My mind returned to Easters past–of me in my childhood in Haddon Heights, New Jersey shivering in the dell and sitting on freezing cold concrete slabs with my pink foam curlers in my still-slightly-damp hair listening to the pastor preach about Jesus rising from the dead as we watched the sun rise and turn the grey morning into a glorious yellow triumph.
I remember the year the dell wasn’t available for some reason, so the disappointed but die-hard church members piled into the stands of the public high school football field while our pastor stood on the track and preached to us. It was a little less climactic than being down in the dell…and a whole lot less artistic and natural, but we still went.
In Colorado one year my dad researched a route, timed and mapped a hike for our family that ended at the top of a mountain where we drank Sunny D and white powdered donuts from our backpacks and watched the sun rise, each of us reflecting in our own silent way on the resurrection of Jesus and what it meant to us. How we looked forward to that sunrise–counting down the minutes, seconds, searching for tiny glimpses of light at the edge of earth-meets-sky, waiting for that first sliver of sun to spill over the dark crest of the mountaintop below us.
But this morning as I sleepily sifted through all of those sweet memories, I felt tears slip of my cheek and heard them quietly plop onto my pillow. I had no idea how poignant those memories from my elementary, tween and even teen years would be to me today at age 35. With little people of my own for whom I am crafting their childhood memories of Easter, and feeling like such a failure this year.
My eyes continued to quietly gush tears of how I long and yearn for a place to go take my family to eagerly await the sun rising on Easter morning they way I did as a little freckle-faced girl, and to talk about those years so long ago when God’s plan and Jesus’ sacrifice actually played out on this earth. But I feel so unfamiliar with my new “hometown” and surroundings, that I don’t even know where I could or would go to make that beautiful memory happen.
Re-living those memories, I think understand now what I didn’t understand then. Why all the frail, little old gray-hairs in our church would get up so early to dress in their best, top it off with a winter coat and drag along a woolen blanket to sit on at such an early hour in the morning.
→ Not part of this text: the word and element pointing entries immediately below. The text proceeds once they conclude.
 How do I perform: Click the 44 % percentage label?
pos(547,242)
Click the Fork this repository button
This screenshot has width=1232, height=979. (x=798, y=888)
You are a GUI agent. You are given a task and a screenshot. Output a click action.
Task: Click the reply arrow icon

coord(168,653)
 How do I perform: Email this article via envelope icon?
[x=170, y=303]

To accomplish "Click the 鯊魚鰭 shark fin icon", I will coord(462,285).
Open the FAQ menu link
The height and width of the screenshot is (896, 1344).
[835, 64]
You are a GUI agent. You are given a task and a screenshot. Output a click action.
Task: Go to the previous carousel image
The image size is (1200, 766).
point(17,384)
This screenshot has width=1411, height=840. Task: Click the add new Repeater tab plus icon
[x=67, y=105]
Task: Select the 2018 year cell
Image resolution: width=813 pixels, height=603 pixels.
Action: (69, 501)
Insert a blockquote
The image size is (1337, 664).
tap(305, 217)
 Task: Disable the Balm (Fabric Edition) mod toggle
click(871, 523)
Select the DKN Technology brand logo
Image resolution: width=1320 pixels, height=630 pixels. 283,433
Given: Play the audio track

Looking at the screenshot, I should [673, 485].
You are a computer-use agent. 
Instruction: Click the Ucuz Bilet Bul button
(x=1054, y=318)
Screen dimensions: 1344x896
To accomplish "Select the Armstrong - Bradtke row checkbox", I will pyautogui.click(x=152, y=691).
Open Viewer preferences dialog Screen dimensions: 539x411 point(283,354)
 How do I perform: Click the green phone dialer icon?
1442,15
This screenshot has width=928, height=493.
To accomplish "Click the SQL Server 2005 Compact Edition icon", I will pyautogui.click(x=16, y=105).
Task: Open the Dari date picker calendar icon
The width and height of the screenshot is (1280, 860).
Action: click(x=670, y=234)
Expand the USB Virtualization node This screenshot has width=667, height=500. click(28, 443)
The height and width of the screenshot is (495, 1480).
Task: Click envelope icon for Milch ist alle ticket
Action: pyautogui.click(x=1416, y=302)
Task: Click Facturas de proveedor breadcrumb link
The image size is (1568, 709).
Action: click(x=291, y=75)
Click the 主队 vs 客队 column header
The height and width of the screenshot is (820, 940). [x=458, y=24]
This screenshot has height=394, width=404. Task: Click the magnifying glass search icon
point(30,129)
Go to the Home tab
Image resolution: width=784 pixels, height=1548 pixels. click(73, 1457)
Because they must have known then what I am starting to realize now.
Marrying, saying goodbye to familiar homes, taking and leaving jobs, birthing a firstborn son and two sparkly gigglesome daughters, adopting a big-brown-eyed little boy, saying shaky hellos, squeaking tear-riddled goodbyes, enduring depression, making hard choices, forging incredible memories, being hurt, having to ask for help, visiting third world countries, reveling in the mirth of family and friends, basking in the excitement of new adventures, persevering without context, crying and hugging around caskets, celebrating new births, smiling in proud parenthood, taking on challenges, committing to finish or leave well, and keening in the silence of loneliness, Jesus rising from the dead means more to me now than ever.